Déclaration de patrimoine : vers un référendum au Sénégal
18 août 2026
C’est un nouveau pas qui est franchi en matière de transparence dans la sphère politique sénégalaise. Voté ce lundi (17.08.2026) par 133 députés sur 165, le texte renforce une exigence qui est inscrite dans la Constitution depuis 2001.
Désormais, les trois principales autorités de l’État, le président de la République, le premier ministre et le président de l’Assemblée nationale devront déclarer leur patrimoine, non seulement au début de leur mandat, mais également à son terme, auprès du Conseil constitutionnel, dans un délai de trois mois.
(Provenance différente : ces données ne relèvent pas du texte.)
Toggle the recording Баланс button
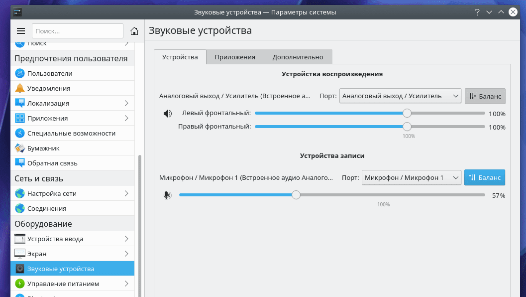(x=484, y=177)
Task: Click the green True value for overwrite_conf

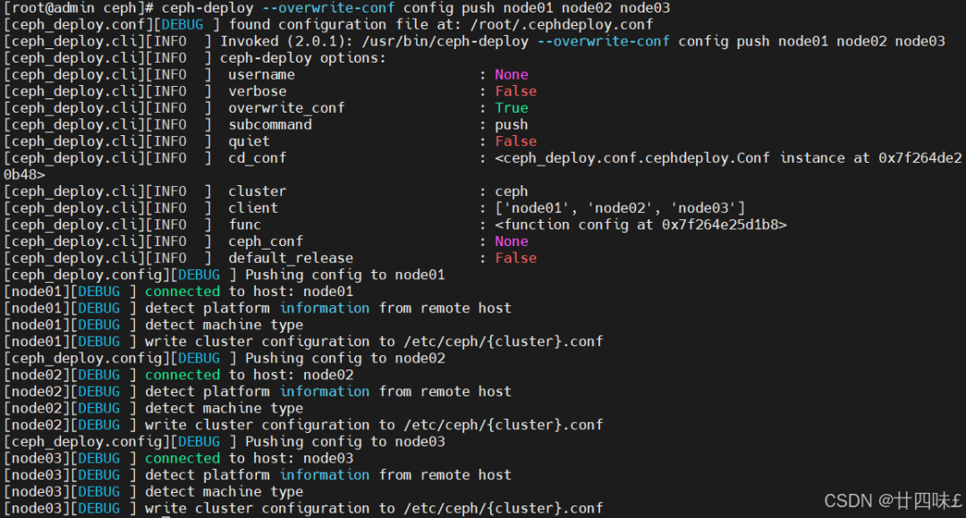Action: coord(512,107)
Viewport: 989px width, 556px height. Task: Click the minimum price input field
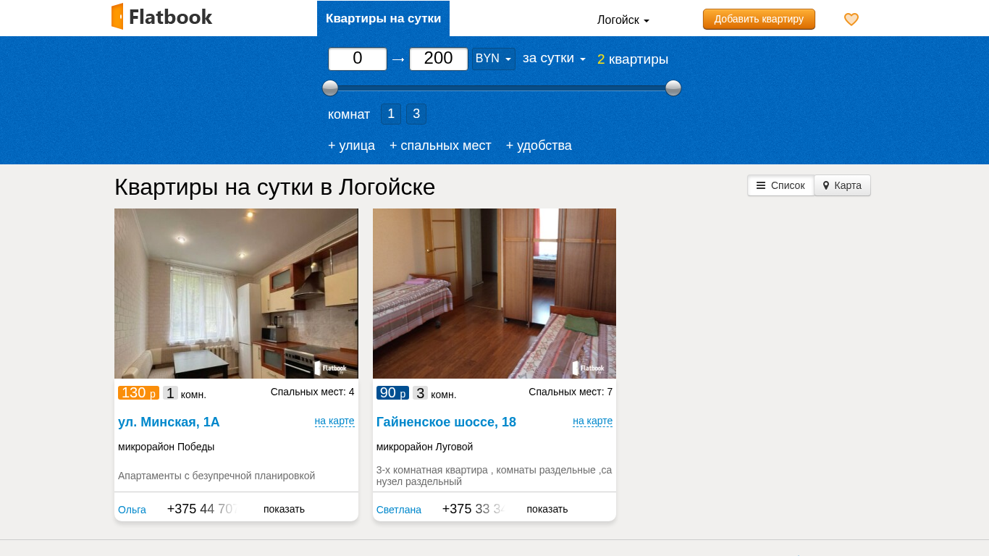pyautogui.click(x=358, y=59)
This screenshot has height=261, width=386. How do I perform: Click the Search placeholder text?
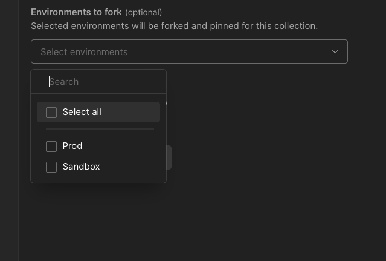64,82
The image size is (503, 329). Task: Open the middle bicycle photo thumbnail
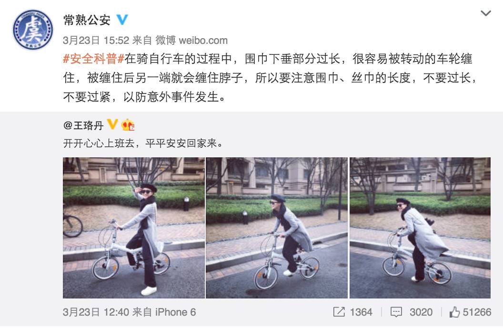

Une avancée que salue le Pastef, le parti du président de l’Assemblée nationale, Ousmane Sonko.
"Voter une telle loi ne peut que renforcer la transparence dans la gestion publique conformément aux convictions du Pastef d'Ousmane Sonk . Que les Sénégalais aient un regard sur les avoirs de leurs dirigeants pour freiner l’enrichissement illicite et le gaspillage des ressources publiques”, estime Ansoumana Sambou, membre du Secrétariat national à la communication du Pastef.
Adopté mais soumis au référendum
Le texte a certes été adopté à une large majorité, mais la partie est loin d’être gagnée par le Pastef, à l’origine de cette initiative.
Pour le ministre de la Justice, "le président de la République a informé le président de l’Assemblée nationale que, conformément à l’article 4 de l’article 103 de la Constitution, il a décidé de soumettre la présente proposition de révision au référendum pour son approbation."
Le texte sera donc voté par référendum, selon le ministre de la Justice, Moussa Sarr, qui estime que cette réforme devrait s’inscrire dans une réflexion constitutionnelle plus large.
"Un référendum qui va coûter cher"
L’analyste Moussa Diaw affirme toutefois ne pas comprendre ce choix du référendum.
"On se demande pourquoi le président de la République veut soumettre à référendum cette loi, alors qu’il est d’accord sur le principe. On ne comprend pas pourquoi soumettre le texte à un référendum qui va coûter cher, alors que le Sénégal a déjà des difficultés économiques énormes."
Pour Ansoumana Sambou du Pastef, les Sénégalais sont dans leur ensemble favorables à ce texte et le référendum est incompréhensible.
"Le sujet n’a jamais fait l’objet de controverse. Au contraire, c’est très bien vu de déclarer son patrimoine à l’entrée comme à la sortie, quel que soit le poste."
La réforme de la déclaration de patrimoine semble ne plus être un simple dossier institutionnel : elle devient un nouveau champs de confrontation politique entre le Pastef d'Ousmane Sonko et la mouvance presidentielle menée par Bassirou Diomaye Faye.
Ce mercredi 19 août, ce sera l’examen du texte sur les crédits spéciaux, ces fonds "opaques" gérés par la présidence et la primature. Les débats pourraient être houleux.